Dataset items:
+---+

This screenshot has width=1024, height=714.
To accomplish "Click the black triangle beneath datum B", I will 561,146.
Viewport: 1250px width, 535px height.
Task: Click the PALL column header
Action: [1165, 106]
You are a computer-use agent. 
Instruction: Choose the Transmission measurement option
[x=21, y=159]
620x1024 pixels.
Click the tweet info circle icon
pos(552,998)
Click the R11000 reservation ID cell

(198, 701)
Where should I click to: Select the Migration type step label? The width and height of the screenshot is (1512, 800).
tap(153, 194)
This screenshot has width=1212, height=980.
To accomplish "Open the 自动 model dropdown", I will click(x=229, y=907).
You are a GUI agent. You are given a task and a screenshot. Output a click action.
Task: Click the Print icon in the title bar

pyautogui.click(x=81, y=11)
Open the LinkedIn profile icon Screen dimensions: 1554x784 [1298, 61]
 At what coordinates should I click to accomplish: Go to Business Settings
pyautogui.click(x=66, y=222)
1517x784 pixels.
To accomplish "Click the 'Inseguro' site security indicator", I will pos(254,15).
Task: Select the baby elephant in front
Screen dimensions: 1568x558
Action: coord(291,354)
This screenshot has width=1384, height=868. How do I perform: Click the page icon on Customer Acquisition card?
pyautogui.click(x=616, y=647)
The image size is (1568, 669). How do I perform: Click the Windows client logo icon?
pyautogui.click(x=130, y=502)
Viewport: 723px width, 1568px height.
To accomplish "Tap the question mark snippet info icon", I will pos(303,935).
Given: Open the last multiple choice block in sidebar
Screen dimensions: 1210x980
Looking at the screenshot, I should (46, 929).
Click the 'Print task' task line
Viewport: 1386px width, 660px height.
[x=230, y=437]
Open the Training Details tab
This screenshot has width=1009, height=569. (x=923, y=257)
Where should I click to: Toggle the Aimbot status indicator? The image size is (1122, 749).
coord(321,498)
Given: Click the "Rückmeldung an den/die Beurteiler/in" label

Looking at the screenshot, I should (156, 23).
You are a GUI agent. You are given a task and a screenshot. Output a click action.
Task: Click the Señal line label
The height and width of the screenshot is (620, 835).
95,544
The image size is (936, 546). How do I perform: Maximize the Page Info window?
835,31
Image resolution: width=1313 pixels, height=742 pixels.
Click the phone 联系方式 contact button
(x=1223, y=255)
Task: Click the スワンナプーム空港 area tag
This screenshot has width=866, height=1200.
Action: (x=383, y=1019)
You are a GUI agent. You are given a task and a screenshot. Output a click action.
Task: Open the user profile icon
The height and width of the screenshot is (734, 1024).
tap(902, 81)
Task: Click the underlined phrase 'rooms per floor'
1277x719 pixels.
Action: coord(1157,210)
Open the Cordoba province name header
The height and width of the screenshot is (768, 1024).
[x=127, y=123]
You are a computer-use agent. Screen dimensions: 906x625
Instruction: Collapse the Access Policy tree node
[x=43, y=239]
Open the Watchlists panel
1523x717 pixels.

+---+

* THE PROBLEM:
Each record must be transcribed word for word.

* ANSWER TO THE PROBLEM:
This screenshot has width=1024, height=714.
To accomplish "Click the black triangle beneath datum B", I will 561,146.
Viewport: 1250px width, 535px height.
Task: Click the PALL column header
Action: [1165, 106]
You are a computer-use agent. 
Instruction: Choose the Transmission measurement option
[x=21, y=159]
620x1024 pixels.
Click the tweet info circle icon
pos(552,998)
Click the R11000 reservation ID cell

(198, 701)
Where should I click to: Select the Migration type step label? The width and height of the screenshot is (1512, 800).
tap(153, 194)
This screenshot has width=1212, height=980.
To accomplish "Open the 自动 model dropdown", I will click(x=229, y=907).
You are a GUI agent. You are given a task and a screenshot. Output a click action.
Task: Click the Print icon in the title bar

pyautogui.click(x=81, y=11)
Open the LinkedIn profile icon Screen dimensions: 1554x784 [1298, 61]
 At what coordinates should I click to accomplish: Go to Business Settings
pyautogui.click(x=66, y=222)
1517x784 pixels.
To accomplish "Click the 'Inseguro' site security indicator", I will pos(254,15).
Task: Select the baby elephant in front
Screen dimensions: 1568x558
Action: coord(291,354)
This screenshot has width=1384, height=868. How do I perform: Click the page icon on Customer Acquisition card?
pyautogui.click(x=616, y=647)
The image size is (1568, 669). How do I perform: Click the Windows client logo icon?
pyautogui.click(x=130, y=502)
Viewport: 723px width, 1568px height.
To accomplish "Tap the question mark snippet info icon", I will pos(303,935).
Given: Open the last multiple choice block in sidebar
Screen dimensions: 1210x980
Looking at the screenshot, I should (46, 929).
Click the 'Print task' task line
Viewport: 1386px width, 660px height.
[x=230, y=437]
Open the Training Details tab
This screenshot has width=1009, height=569. (x=923, y=257)
Where should I click to: Toggle the Aimbot status indicator? The image size is (1122, 749).
coord(321,498)
Given: Click the "Rückmeldung an den/die Beurteiler/in" label

Looking at the screenshot, I should (156, 23).
You are a GUI agent. You are given a task and a screenshot. Output a click action.
Task: Click the Señal line label
The height and width of the screenshot is (620, 835).
95,544
The image size is (936, 546). How do I perform: Maximize the Page Info window?
835,31
Image resolution: width=1313 pixels, height=742 pixels.
Click the phone 联系方式 contact button
(x=1223, y=255)
Task: Click the スワンナプーム空港 area tag
This screenshot has width=866, height=1200.
Action: (x=383, y=1019)
You are a GUI agent. You are given a task and a screenshot. Output a click action.
Task: Open the user profile icon
The height and width of the screenshot is (734, 1024).
tap(902, 81)
Task: Click the underlined phrase 'rooms per floor'
1277x719 pixels.
Action: coord(1157,210)
Open the Cordoba province name header
The height and width of the screenshot is (768, 1024).
[x=127, y=123]
You are a computer-use agent. Screen dimensions: 906x625
Instruction: Collapse the Access Policy tree node
[x=43, y=239]
Open the Watchlists panel
1523x717 pixels.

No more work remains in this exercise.